El otro día me detuvo un chico con un chaleco azul del ACNUR (la agencia de la ONU para los refugiados), y yo me digo que qué mal debe andar todo si la ONU anda pasando el cepillo. Cuando el chico termina de explicarme un mundo de color y fantasía, le pregunto de dónde se financia la ONU y si el presupuesto de una intervención militar como, pongamos un ejemplo, en Somalia, o en Afganistán, o en Libia si viene al caso, es el mismo que tienen los refugiados de esos mismos conflictos. Él me mira y vuelve con la misma explicación de antes, y yo le digo que si voy a hacerme socio de algo, me gustaría saber cuánto se lleva el coreano que hace ahora de secretario general del asunto y los miles de tipos blancos, europeos o yanquis, que cobran de la historia, y cuánto se lleva la negrita africana, o el palestino, o la saharaui, o el colombiano que anda durmiendo en la calle. Al final, el muchacho me mira, lleva el pelo largo, ropa alegre, hippy, parece venido de los campos de refugiados de Sabra, y me dice de modo sutil que si no quiero, que no pasa nada, que él es un mandao, que trabaja para una empresa y que le dan tanto por suscripción, que si no pretendo hacerme socio que bien, pero que andando, que no le líe, que el tiempo es oro.
Cuánto se lleva la negrita africana o
el colombiano que anda durmiendo en la calle
Ahí es cuando me muero. Resulta que no son voluntarios, que son trabajadores, resulta que hay una empresa que cobra por conseguir socios para las ONG, o lo que es lo mismo, las ONG pagan por conseguir socios.
Regresé a casa con cierta tristeza, con algo roto por dentro, como una pieza que su hubiese soltado.

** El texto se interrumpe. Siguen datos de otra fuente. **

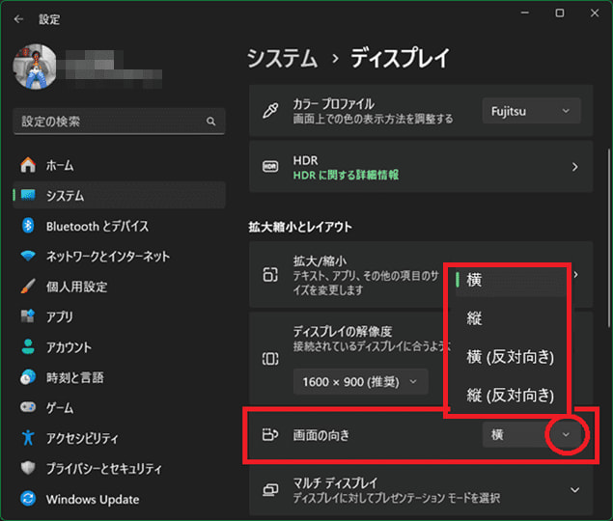Open the Fujitsu color profile dropdown
The width and height of the screenshot is (613, 521).
531,110

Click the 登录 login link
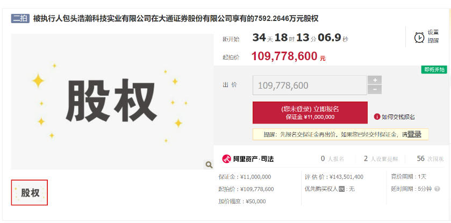point(414,134)
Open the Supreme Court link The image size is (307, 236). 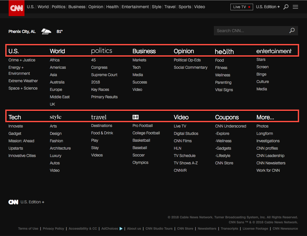point(104,75)
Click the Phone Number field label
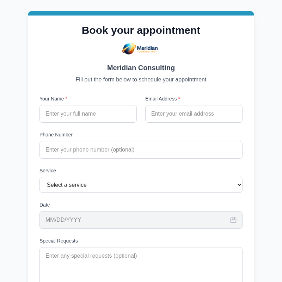The image size is (282, 282). coord(56,135)
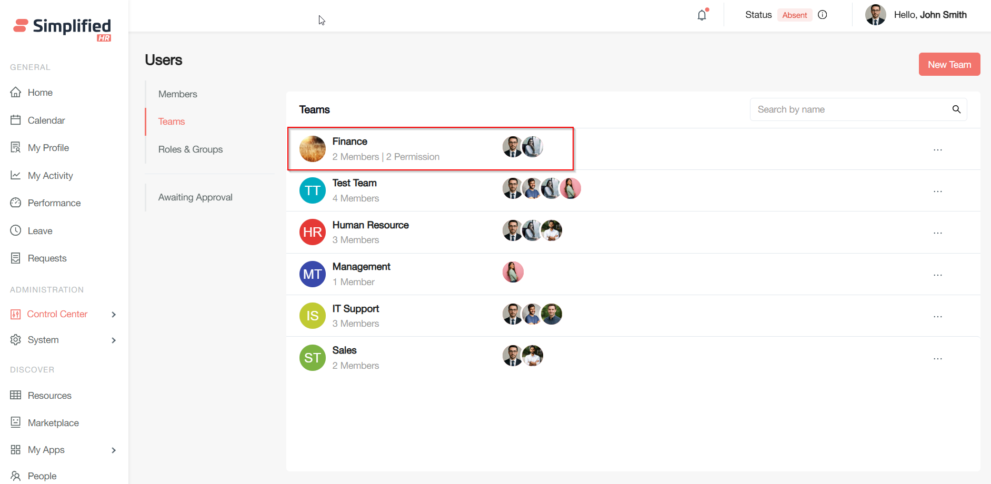Viewport: 991px width, 484px height.
Task: Open the Management team three-dot menu
Action: point(937,275)
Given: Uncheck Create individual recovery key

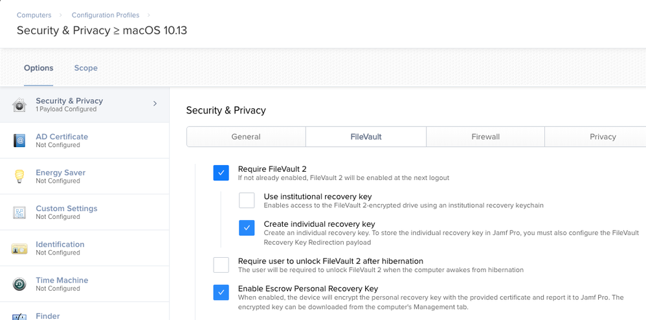Looking at the screenshot, I should coord(247,227).
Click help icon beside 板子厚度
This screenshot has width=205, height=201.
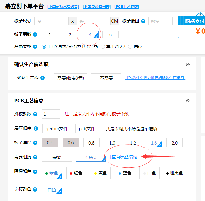(x=35, y=143)
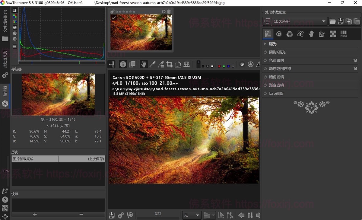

Me imaginaba las ofertas: hágase socio, le mandamos una revista trimestral y un pedacito de ropa usada de un refugiado; y en la siguiente esquina otro chaleco, esta vez rojo, de los médicos interplanetarios que te mandan a casa un pedazo de gasa empleada en la cura de un haitiano con la colaboración de un cantante mundialmente famoso y comprometido; y en la siguiente esquina un chaleco verde te ofrece la revista, el trozo de ropa usada, la gasa, ahora la promociona una actriz de Jolivud, un pedacito del hambre de un etíope y encima te hacen un rebaja del 30% en los primeros seis meses de suscripción.
Yo creía que la solidaridad era un compromiso vital que nacía de una identificación con una injusticia, o una tragedia, o simplemente con la situación de otro ser humano. Pero sobre todo que era eso, un compromiso vital, que para poder ser llamado solidario era necesario comprometer el pan de tu mesa, el tiempo que no sobraba, la libertad e incluso la vida. Nadie podía ser solidario y quedar impune. Sin embargo, ya no debe ser así. Cosas del progreso: ahora se puede ser solidario bebiendo CocaCola, se puede ser solidario comprando yogures, comprando caramelos, comprando pulseras, la solidaridad es un tanto por ciento del precio final, la solidaridad se compra y se pega como una chapa en la solapa. Algo debe funcionar mal cuando para ser solidarios necesitamos intermediarios.
Pertenezco a una generación extraña, una generación para la que democracia significa poder comprar lo que desee, una generación que cree que un agitador cultural es un tipo que escribe una columna en los periódicos, una generación para la que la solidaridad es un buen marketing.